### Excerpt
*** Begin section ***
# Release Notes: Audio Analyzer

This page tracks releases of the Audio Analyzer microservice. The most
recent release is listed first; older entries are preserved for history.

## v1.4.0

First release of the Audio Analyzer as a self-contained,
OpenAI API-compatible speech-to-text microservice with optional voice
sentiment analysis, built for edge deployment on Intel hardware.

**New**

- OpenAI-compatible transcription API (`POST /v1/audio/transcriptions`)
  and a streaming NDJSON variant (`/stream`).
- Multi-backend ASR: `openai` (PyTorch Whisper) and `openvino`
  (Intel-optimized); `whispercpp` planned for a follow-up release.
- Full Whisper model family supported (`tiny` → `large`).
- Optional voice sentiment analysis with session-level aggregation
  (`openvino` or `pytorch` provider).
- FFmpeg-based preprocessing: chunking, silence detection, optional
  RNNoise denoising.
- Session continuation via `session_id` (returned in `X-Session-ID`).
- Health (`/health`) and ALSA device listing (`/devices`) endpoints.

**Improved**

- OpenVINO CPU/GPU acceleration on Intel hardware; models warm-loaded
  once per process.
*** End section ***
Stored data
*** Begin section ***
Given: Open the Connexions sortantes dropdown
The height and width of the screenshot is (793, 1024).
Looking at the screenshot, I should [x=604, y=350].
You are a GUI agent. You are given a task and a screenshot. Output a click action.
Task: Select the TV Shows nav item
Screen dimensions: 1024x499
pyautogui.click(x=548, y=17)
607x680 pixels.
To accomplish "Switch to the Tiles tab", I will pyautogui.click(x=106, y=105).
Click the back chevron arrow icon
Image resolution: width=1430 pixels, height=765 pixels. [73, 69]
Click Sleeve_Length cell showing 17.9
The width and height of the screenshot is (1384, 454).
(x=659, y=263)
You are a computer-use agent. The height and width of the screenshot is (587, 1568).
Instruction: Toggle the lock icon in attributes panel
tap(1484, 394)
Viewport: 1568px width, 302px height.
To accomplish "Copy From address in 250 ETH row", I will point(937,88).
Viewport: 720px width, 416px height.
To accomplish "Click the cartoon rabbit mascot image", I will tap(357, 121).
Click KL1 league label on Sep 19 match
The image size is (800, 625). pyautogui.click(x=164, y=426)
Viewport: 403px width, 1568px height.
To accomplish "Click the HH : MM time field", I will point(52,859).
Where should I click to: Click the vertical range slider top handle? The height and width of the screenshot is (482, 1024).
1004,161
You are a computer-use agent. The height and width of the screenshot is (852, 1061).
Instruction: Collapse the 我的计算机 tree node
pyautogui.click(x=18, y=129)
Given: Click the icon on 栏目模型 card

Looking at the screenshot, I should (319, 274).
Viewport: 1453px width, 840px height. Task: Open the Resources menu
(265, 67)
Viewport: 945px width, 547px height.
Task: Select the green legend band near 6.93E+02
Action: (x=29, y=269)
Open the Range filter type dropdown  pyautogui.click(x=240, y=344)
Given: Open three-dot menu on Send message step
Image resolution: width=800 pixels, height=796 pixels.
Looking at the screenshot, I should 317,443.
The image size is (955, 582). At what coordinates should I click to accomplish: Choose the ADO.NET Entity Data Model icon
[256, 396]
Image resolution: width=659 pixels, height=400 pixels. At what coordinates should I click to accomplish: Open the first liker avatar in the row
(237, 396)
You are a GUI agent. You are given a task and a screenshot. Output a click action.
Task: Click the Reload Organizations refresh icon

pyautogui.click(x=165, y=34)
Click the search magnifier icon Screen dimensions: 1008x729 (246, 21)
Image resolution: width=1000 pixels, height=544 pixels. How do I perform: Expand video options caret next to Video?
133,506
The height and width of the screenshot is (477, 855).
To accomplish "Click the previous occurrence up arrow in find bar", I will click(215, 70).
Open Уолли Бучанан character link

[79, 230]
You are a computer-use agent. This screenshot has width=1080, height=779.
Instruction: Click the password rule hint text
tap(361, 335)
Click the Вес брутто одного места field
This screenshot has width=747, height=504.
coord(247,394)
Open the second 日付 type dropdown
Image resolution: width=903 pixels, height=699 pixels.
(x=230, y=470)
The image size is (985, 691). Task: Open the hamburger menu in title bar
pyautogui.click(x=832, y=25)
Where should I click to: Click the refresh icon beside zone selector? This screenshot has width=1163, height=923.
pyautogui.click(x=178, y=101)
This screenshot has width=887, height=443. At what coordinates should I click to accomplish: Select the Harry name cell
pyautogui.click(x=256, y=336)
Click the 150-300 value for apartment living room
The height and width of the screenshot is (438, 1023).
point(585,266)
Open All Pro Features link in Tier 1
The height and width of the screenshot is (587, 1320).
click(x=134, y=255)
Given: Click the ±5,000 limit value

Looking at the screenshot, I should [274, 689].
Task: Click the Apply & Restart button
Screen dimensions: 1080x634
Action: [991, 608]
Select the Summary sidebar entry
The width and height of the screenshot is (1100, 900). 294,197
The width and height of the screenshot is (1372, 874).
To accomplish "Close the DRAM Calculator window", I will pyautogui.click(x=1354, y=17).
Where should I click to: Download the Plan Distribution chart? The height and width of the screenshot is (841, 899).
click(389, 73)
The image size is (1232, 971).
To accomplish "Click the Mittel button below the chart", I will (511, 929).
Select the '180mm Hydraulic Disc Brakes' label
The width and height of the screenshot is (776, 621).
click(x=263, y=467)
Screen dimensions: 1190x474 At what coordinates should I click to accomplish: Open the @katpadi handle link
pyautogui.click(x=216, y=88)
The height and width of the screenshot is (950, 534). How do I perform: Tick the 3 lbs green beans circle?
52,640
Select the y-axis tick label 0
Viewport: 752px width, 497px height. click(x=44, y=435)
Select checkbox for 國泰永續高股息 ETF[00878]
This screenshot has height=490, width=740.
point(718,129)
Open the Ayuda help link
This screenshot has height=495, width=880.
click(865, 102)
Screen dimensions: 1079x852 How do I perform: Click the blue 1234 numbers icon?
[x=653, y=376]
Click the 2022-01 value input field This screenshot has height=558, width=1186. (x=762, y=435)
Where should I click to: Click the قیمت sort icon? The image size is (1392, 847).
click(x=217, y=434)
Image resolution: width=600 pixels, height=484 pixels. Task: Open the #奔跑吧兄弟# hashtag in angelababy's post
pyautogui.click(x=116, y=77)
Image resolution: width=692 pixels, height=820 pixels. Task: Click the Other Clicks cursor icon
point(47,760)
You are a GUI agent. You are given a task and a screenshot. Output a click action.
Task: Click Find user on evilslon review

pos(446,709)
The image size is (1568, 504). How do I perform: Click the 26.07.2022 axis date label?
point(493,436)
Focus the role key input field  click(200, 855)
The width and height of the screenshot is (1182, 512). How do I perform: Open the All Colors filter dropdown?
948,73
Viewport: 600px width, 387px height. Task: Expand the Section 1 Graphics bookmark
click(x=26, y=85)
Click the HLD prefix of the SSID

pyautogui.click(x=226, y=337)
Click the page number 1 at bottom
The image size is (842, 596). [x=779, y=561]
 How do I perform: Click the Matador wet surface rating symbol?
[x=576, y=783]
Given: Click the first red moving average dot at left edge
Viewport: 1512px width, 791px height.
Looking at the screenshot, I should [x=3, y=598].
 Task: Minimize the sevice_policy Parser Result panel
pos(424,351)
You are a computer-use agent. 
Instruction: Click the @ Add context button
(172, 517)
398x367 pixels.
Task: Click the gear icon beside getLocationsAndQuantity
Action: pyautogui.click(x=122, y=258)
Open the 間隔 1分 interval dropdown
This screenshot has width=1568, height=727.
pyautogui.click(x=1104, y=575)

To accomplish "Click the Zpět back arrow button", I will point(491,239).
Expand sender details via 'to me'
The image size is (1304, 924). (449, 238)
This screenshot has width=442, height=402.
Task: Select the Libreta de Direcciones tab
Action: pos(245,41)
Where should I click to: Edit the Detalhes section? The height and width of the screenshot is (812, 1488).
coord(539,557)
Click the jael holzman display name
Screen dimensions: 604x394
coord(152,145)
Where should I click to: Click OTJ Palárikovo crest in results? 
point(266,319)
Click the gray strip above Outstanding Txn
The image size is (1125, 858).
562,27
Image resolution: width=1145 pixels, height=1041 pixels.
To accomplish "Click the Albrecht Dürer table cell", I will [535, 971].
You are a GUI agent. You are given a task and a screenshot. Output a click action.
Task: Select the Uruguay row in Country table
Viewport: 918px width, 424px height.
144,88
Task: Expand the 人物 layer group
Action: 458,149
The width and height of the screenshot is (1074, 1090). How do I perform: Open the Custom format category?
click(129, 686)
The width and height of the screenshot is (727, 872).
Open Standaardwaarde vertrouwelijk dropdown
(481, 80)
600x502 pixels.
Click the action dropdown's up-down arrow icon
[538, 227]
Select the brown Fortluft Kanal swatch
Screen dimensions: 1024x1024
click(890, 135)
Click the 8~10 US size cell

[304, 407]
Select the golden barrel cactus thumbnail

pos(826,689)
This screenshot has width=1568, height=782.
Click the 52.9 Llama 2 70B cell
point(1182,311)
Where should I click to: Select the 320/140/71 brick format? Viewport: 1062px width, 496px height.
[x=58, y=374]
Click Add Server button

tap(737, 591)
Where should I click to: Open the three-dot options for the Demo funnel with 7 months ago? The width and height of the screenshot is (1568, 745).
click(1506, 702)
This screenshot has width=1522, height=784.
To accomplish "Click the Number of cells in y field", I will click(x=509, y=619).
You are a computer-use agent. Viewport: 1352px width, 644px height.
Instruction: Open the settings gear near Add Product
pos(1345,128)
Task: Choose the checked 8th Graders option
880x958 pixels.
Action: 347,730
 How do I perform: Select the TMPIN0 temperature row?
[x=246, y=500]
*** End section ***
### Assigned task A
From the Audio Analyzer release notes, list every API endpoint path given for v1.4.0.
### Assigned task B
Carry on with the Audio Analyzer release notes from the point where they end.

### Task output A
- `/v1/audio/transcriptions` (POST)
- `/stream`
- `/health`
- `/devices`

### Task output B
- Layered config (`config.yaml`, env overrides via
  `AUDIO_ANALYZER__...`) and Docker Compose deployment on port `8010`.
- Container now runs as a non-root user (UID 1000).

**Known issues**

- `whispercpp` backend is wired into configuration but not yet
  enabled at runtime.
- The `prompt` form field is accepted for API compatibility but
  currently ignored.
- Compatibility with the Video Search and Summarization sample
  application will be added in a subsequent release.

## v1.3.1

- Released as part of `release-2026.0.0`.
- Supported features based on the requirements of the Video Search and
  Summarization sample application. Refer to that sample's release notes
  for details on this microservice at that version.